[Items from a data source]
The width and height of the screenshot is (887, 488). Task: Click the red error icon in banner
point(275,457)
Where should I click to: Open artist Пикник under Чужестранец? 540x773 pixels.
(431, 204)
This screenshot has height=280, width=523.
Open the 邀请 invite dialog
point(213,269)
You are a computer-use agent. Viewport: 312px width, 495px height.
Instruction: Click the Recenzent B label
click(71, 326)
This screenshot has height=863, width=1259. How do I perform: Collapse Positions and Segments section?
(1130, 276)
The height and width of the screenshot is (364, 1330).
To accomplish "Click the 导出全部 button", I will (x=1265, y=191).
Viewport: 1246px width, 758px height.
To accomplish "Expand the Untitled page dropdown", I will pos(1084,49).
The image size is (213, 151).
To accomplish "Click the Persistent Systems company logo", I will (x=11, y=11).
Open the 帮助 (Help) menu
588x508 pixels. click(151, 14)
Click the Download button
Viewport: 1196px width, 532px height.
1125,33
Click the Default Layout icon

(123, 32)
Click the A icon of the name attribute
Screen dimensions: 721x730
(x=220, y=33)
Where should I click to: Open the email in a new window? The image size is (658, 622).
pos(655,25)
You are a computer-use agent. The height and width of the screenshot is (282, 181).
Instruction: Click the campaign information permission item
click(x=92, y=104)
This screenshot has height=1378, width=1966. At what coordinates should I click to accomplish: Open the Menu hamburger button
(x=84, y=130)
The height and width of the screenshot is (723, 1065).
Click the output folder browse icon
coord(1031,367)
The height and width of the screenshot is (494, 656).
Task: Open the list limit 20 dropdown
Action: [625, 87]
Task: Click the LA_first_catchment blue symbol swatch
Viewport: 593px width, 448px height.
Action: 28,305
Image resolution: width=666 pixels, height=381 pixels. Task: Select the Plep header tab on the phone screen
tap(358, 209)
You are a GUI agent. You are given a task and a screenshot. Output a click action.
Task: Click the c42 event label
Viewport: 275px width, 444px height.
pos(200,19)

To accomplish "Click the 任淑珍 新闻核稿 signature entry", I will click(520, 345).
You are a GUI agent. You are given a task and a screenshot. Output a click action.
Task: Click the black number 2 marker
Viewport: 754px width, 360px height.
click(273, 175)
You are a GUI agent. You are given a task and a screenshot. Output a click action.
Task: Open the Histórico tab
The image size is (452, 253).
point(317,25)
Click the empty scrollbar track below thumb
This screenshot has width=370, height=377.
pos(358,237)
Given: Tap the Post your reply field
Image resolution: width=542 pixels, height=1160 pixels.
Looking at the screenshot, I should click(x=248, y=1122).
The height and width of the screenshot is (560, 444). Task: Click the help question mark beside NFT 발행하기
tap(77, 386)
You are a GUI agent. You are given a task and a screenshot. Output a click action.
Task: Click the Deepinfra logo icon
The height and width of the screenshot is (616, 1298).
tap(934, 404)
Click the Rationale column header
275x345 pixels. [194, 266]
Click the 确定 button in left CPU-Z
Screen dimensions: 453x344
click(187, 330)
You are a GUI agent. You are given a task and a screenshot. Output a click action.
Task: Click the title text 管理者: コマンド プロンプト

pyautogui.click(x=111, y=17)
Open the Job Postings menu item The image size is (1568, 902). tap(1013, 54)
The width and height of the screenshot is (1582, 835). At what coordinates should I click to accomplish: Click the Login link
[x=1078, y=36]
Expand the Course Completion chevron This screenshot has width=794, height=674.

» EXERCISE DETAILS
Word for word, write out all of the entries.

» SOLUTION BELOW
The width and height of the screenshot is (887, 488). Task: Click the red error icon in banner
point(275,457)
Where should I click to: Open artist Пикник under Чужестранец? 540x773 pixels.
(431, 204)
This screenshot has height=280, width=523.
Open the 邀请 invite dialog
point(213,269)
You are a computer-use agent. Viewport: 312px width, 495px height.
Instruction: Click the Recenzent B label
click(71, 326)
This screenshot has height=863, width=1259. How do I perform: Collapse Positions and Segments section?
(1130, 276)
The height and width of the screenshot is (364, 1330).
To accomplish "Click the 导出全部 button", I will (x=1265, y=191).
Viewport: 1246px width, 758px height.
To accomplish "Expand the Untitled page dropdown", I will pos(1084,49).
The image size is (213, 151).
To accomplish "Click the Persistent Systems company logo", I will (x=11, y=11).
Open the 帮助 (Help) menu
588x508 pixels. click(151, 14)
Click the Download button
Viewport: 1196px width, 532px height.
1125,33
Click the Default Layout icon

(123, 32)
Click the A icon of the name attribute
Screen dimensions: 721x730
(x=220, y=33)
Where should I click to: Open the email in a new window? The image size is (658, 622).
pos(655,25)
You are a computer-use agent. The height and width of the screenshot is (282, 181).
Instruction: Click the campaign information permission item
click(x=92, y=104)
This screenshot has height=1378, width=1966. At what coordinates should I click to accomplish: Open the Menu hamburger button
(x=84, y=130)
The height and width of the screenshot is (723, 1065).
Click the output folder browse icon
coord(1031,367)
The height and width of the screenshot is (494, 656).
Task: Open the list limit 20 dropdown
Action: [625, 87]
Task: Click the LA_first_catchment blue symbol swatch
Viewport: 593px width, 448px height.
Action: 28,305
Image resolution: width=666 pixels, height=381 pixels. Task: Select the Plep header tab on the phone screen
tap(358, 209)
You are a GUI agent. You are given a task and a screenshot. Output a click action.
Task: Click the c42 event label
Viewport: 275px width, 444px height.
pos(200,19)

To accomplish "Click the 任淑珍 新闻核稿 signature entry", I will click(520, 345).
You are a GUI agent. You are given a task and a screenshot. Output a click action.
Task: Click the black number 2 marker
Viewport: 754px width, 360px height.
click(273, 175)
You are a GUI agent. You are given a task and a screenshot. Output a click action.
Task: Open the Histórico tab
The image size is (452, 253).
point(317,25)
Click the empty scrollbar track below thumb
This screenshot has width=370, height=377.
pos(358,237)
Given: Tap the Post your reply field
Image resolution: width=542 pixels, height=1160 pixels.
Looking at the screenshot, I should click(x=248, y=1122).
The height and width of the screenshot is (560, 444). Task: Click the help question mark beside NFT 발행하기
tap(77, 386)
You are a GUI agent. You are given a task and a screenshot. Output a click action.
Task: Click the Deepinfra logo icon
The height and width of the screenshot is (616, 1298).
tap(934, 404)
Click the Rationale column header
275x345 pixels. [194, 266]
Click the 确定 button in left CPU-Z
Screen dimensions: 453x344
click(187, 330)
You are a GUI agent. You are given a task and a screenshot. Output a click action.
Task: Click the title text 管理者: コマンド プロンプト

pyautogui.click(x=111, y=17)
Open the Job Postings menu item The image size is (1568, 902). tap(1013, 54)
The width and height of the screenshot is (1582, 835). At what coordinates should I click to accomplish: Click the Login link
[x=1078, y=36]
Expand the Course Completion chevron This screenshot has width=794, height=674.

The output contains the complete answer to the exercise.